(Stored items)
▼▼▼

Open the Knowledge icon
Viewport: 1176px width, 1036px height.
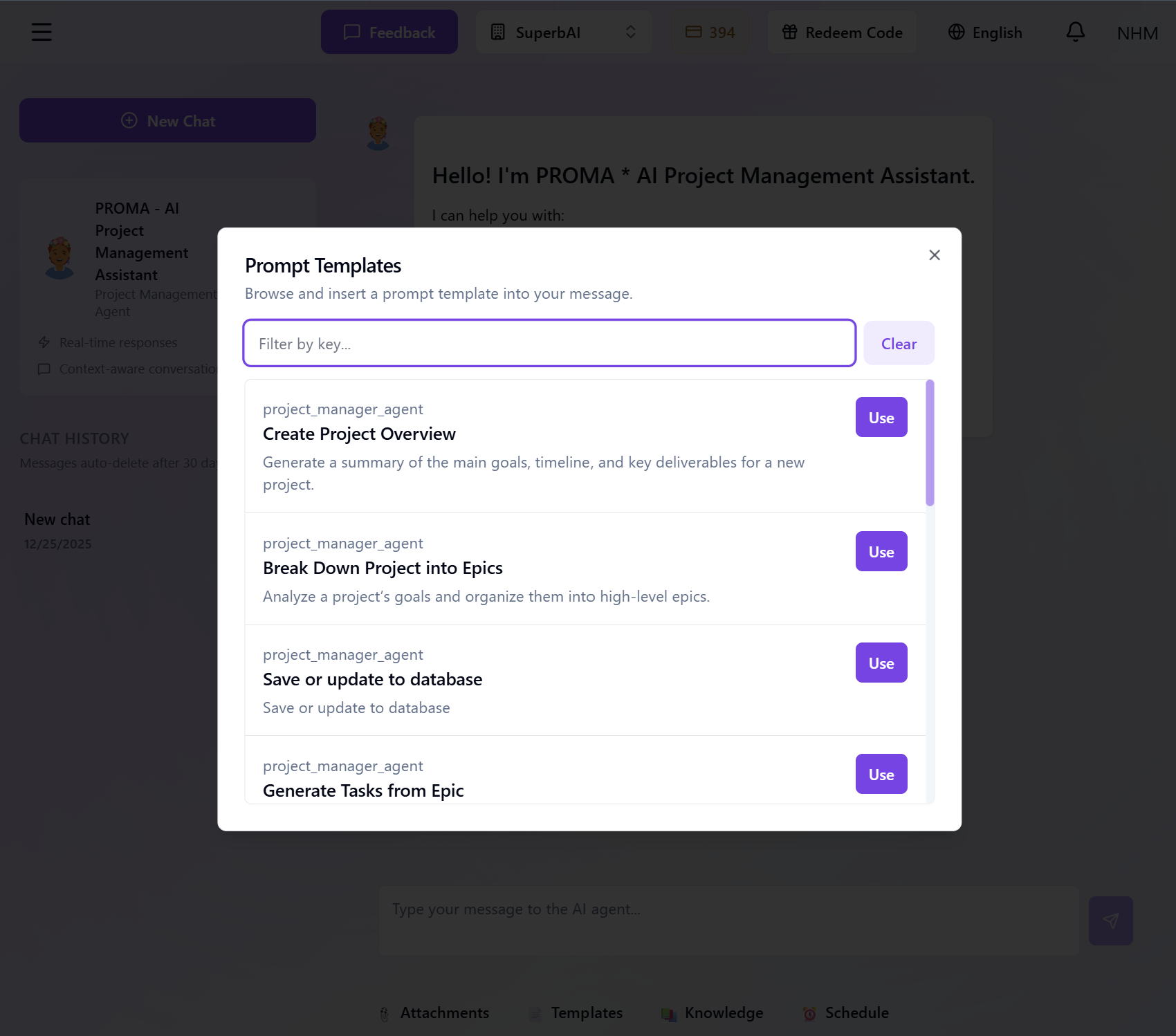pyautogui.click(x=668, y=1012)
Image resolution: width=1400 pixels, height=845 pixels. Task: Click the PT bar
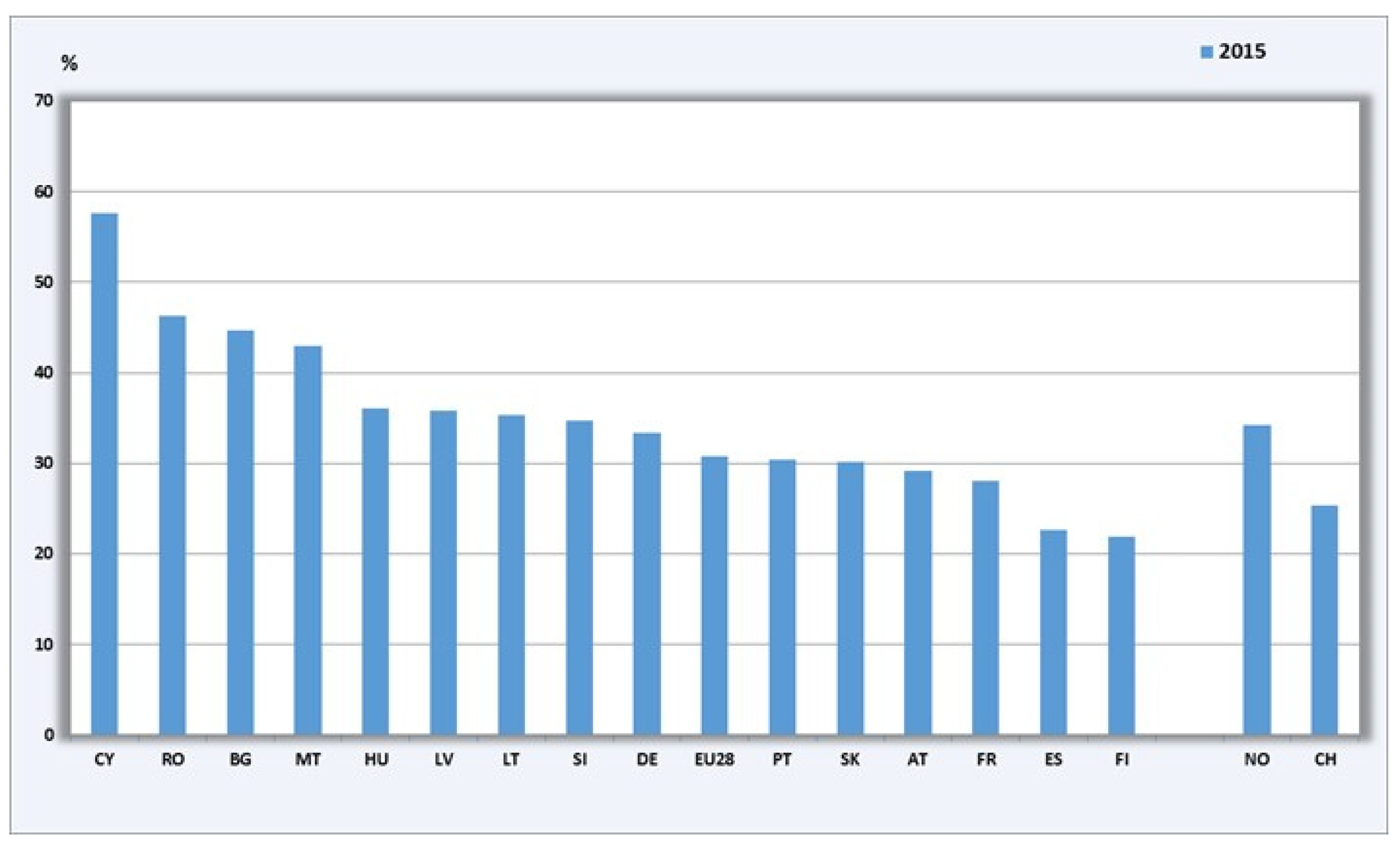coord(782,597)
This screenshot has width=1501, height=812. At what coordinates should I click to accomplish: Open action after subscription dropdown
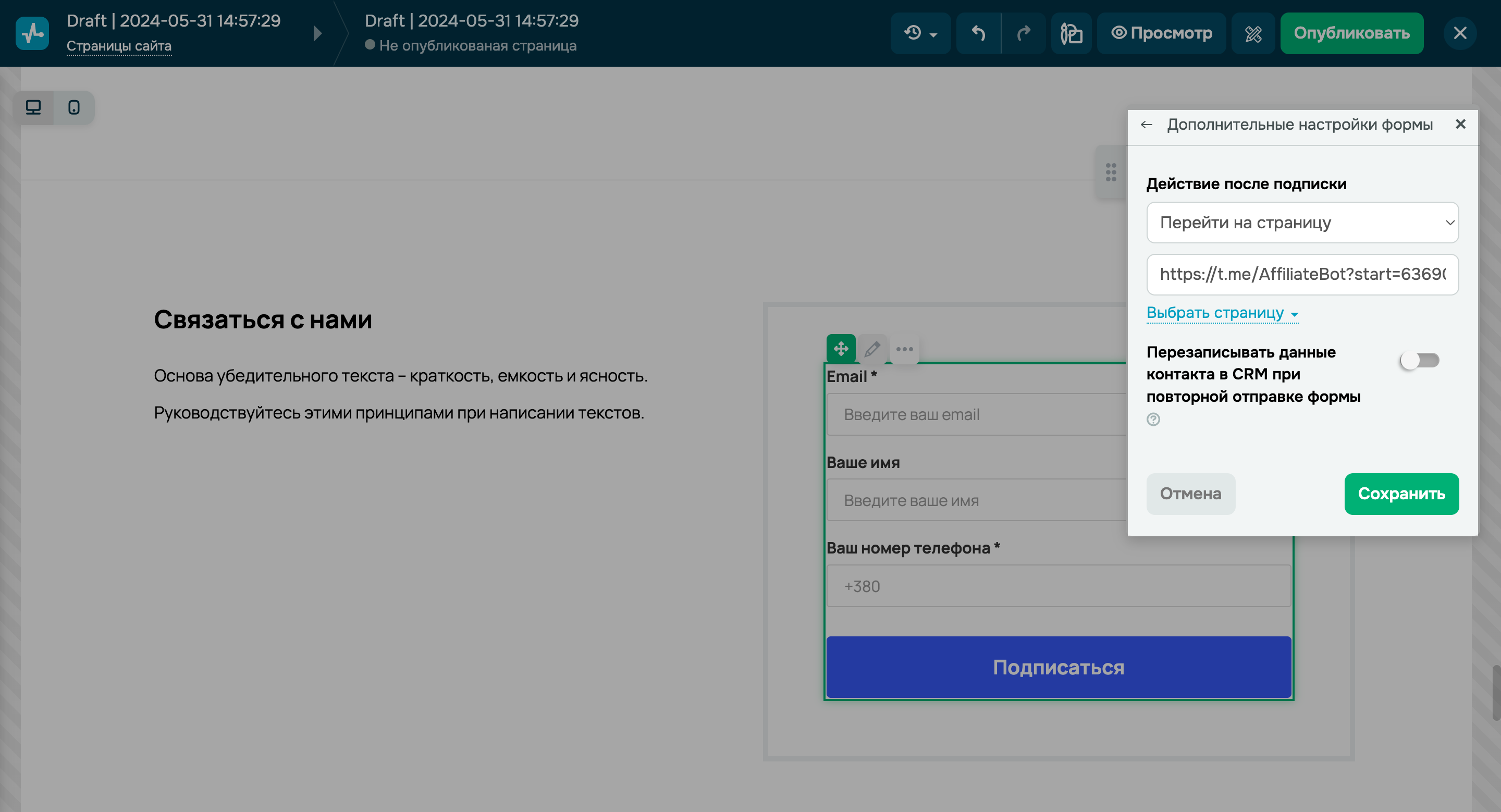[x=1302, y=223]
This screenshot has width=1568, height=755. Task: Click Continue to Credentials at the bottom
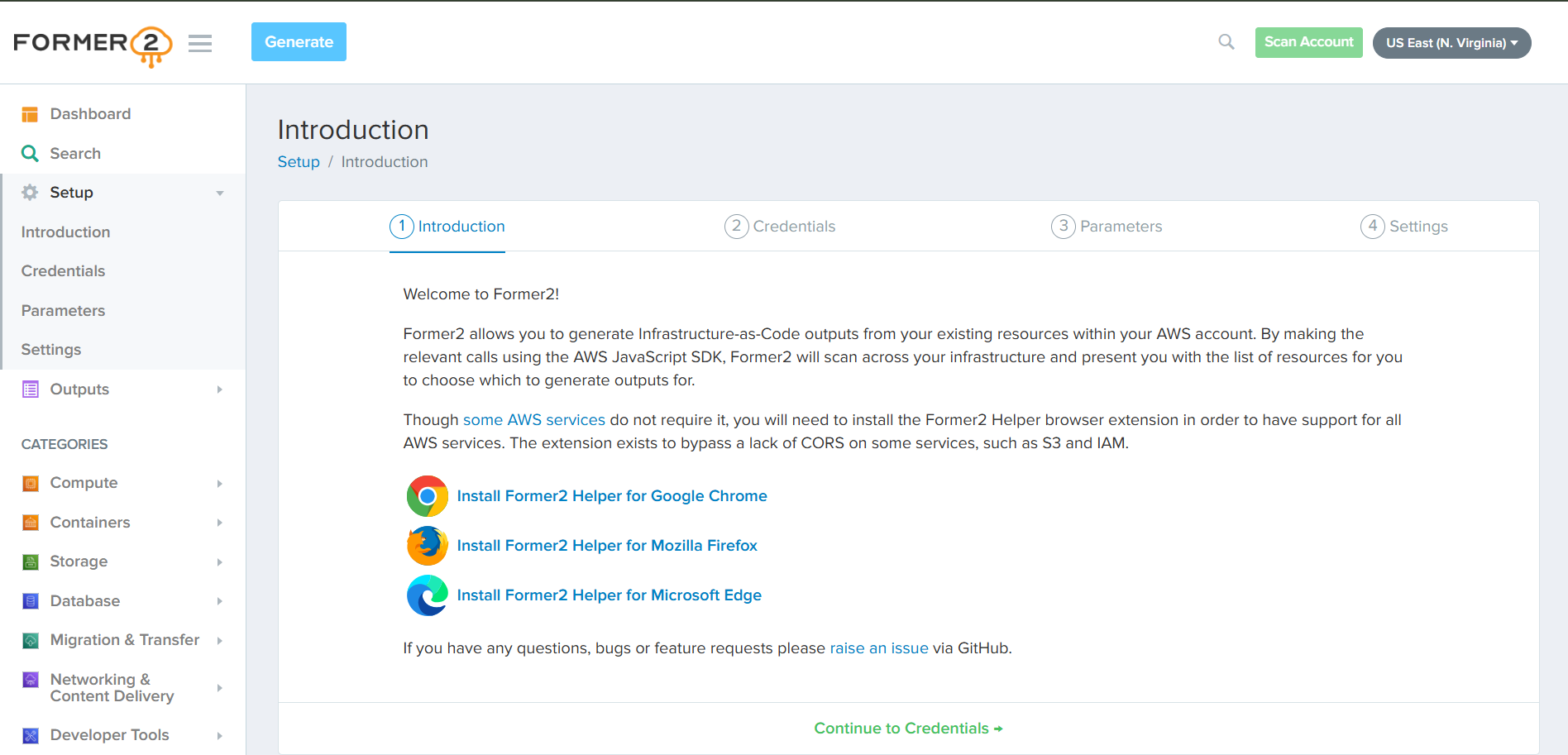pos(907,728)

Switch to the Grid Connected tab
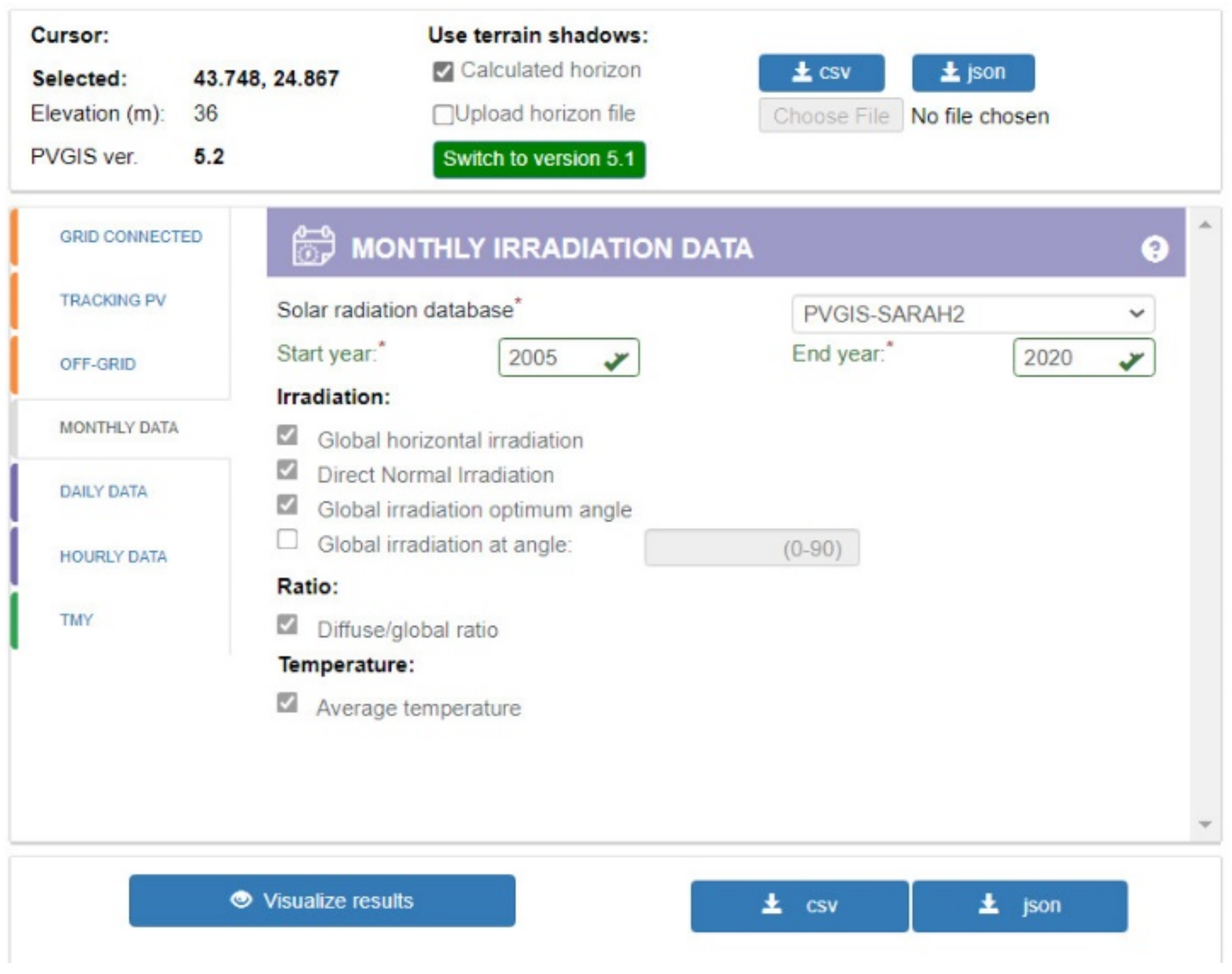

▲▲▲

- [What needs to be done]
Reproduce only the lines between the line with "This screenshot has width=1568, height=755." and the final line of the records, both included, so that the copy matches them exactly and contains no pictures.

- [Answer to the problem]
This screenshot has width=1568, height=755. Task: Click Continue to Credentials at the bottom
pos(907,728)

Switch to the Grid Connected tab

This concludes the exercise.